Fombrun and co-authors (Fombrun et al, 1984) in their work give a direct definition of workers “as a key resource in the hands of managers.” Guest (Guest, 1999) commented on this last way:

“The desire to implement human resource management stems from the need for the organization to adequately respond to external threats from fierce competition.

This concept becomes attractive to managers who are forced to find a competitive advantage for their companies when they finally understand that in order to achieve the goals it is necessary to invest not only in new technologies but also in human resources. ” Reference: “Human resource management plan in project management practices”,

Gest also argues that human resource management is “a reflection of the historically established capitalist tradition of treating the worker as a commodity.”

In this way, the given approach is focused on the following aspects:

  • Satisfaction of the interests of the management;
  • Implementation of the strategic approach, consistent with the strategy of the organization;
  • Creating additional value through human resource development and labor efficiency management;
  • Need for a strong corporate culture, expressed in the missions and values ​​of the organization and supported by processes of communication, training and management of work efficiency. Reference: “Methods for human resources and personnel management“,

Flexible approach to human resource management

The roots of Guwaqui’s approach to HRM come from the school of human relations, based on communication, motivation and leadership. According to Storey (1989), this approach recommends treating workers as a valuable asset, creating a concrete advantage at the expense of their commitment to work, adaptability and high quality of work (habits, ability to work effectively, etc.). n.) ”. Reference: “Example of Human Resources plan of an IT / Software company”,

According to Guest (Guest, 1999), this approach evaluates workers primarily as a tool and not as a vow of management.

The main idea of ​​the flexible approach to HRM is to achieve the attachment of the “hearts and minds” of workers to the goals of the company by helping them to be involved in the process of creating favorable conditions for communication and information exchange.

Considerable attention is paid to the key role of organizational culture.

The focus of this approach is “borrowing” – the belief that the interests of management and employees can and must coincide.
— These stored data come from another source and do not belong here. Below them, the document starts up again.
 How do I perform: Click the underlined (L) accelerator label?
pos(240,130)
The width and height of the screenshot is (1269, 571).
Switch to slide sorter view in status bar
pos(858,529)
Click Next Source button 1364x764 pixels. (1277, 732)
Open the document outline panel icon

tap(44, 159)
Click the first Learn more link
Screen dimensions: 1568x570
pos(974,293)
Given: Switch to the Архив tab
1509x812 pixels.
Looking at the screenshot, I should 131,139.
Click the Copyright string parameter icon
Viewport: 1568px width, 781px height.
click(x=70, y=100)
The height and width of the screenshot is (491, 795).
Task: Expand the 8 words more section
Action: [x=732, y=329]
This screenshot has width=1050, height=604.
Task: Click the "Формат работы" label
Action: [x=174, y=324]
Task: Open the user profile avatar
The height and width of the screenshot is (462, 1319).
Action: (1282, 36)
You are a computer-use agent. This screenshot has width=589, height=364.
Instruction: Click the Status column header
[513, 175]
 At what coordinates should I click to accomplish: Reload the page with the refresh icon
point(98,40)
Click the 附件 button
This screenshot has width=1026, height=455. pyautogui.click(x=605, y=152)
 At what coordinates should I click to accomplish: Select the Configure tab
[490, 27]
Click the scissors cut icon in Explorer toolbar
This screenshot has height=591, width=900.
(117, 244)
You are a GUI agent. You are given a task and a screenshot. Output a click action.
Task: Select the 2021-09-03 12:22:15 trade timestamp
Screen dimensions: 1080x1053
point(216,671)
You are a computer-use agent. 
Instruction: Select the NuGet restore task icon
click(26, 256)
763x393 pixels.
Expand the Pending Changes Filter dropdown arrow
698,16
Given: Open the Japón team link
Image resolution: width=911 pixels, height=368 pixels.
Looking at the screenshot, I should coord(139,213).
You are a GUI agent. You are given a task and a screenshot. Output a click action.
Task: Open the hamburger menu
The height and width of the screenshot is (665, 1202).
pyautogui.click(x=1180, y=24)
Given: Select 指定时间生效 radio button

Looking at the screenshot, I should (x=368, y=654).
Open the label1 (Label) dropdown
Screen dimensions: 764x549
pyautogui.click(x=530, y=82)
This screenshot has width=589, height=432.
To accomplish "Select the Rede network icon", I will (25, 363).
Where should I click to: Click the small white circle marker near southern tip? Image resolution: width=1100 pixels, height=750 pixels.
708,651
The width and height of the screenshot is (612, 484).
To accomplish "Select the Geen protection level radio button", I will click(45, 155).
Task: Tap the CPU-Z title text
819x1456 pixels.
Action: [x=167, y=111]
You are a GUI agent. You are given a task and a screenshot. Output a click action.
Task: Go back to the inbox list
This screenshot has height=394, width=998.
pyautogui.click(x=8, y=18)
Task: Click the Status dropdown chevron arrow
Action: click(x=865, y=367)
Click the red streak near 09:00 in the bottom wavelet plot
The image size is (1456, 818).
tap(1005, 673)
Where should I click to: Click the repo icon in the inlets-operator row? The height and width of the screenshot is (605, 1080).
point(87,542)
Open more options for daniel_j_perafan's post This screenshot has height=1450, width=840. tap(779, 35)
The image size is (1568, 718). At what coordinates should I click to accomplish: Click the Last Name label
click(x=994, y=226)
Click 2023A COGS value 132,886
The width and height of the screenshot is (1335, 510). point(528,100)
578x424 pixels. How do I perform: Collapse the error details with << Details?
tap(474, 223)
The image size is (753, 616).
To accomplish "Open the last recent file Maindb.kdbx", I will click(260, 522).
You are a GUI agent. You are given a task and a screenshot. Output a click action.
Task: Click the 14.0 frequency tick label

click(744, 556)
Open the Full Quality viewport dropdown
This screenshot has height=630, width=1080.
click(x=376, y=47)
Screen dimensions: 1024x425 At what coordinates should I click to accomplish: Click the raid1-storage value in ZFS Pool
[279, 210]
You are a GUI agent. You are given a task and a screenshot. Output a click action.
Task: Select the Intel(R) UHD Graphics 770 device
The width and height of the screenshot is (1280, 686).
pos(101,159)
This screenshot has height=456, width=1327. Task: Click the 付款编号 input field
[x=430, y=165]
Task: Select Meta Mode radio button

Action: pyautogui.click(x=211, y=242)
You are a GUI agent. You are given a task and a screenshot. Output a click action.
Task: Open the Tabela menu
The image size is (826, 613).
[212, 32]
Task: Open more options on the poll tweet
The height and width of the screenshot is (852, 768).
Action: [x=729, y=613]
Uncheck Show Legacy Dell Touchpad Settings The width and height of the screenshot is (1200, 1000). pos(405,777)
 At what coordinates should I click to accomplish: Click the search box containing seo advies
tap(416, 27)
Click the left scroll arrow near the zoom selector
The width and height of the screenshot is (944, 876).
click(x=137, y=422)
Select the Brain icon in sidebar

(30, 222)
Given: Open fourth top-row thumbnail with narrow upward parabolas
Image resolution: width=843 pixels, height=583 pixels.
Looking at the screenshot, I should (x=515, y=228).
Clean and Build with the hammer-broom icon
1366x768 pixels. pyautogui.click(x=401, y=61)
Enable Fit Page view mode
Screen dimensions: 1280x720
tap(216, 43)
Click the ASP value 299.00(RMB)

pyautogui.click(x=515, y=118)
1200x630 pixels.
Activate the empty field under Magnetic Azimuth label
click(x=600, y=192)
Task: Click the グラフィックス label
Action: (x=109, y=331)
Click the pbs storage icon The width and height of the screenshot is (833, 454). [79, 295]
In other words, this is a unitarian approach. According to Gennard and Judge (1997), companies are “harmonious and integrated associations where all collaborators share organizational goals and work as a team.” Reference: “Human resources policies in the field of social protection”,

But according to Truss (1999), for all the “softness of the terminology of the flexible approach to HRM, the reality is often more brutal in the sense that the interests of the organization take precedence over the interests of its employees.” Garton and co-authors (Gratton et al, 1999) found that in all eight companies they studied, a combined application of a flexible and rigid approach to HRM was observed.

This observation has allowed researchers to suggest that the differences between a rigid and flexible approach to HRM are not as obvious as previously thought.

By Robert Brown

Robert Brown is a longtime manager of a technology organization and author of a management book. In his spare time, Mr. Brown helps students get a better education by helping to publish free study materials.

Leave a Reply

Your email address will not be published.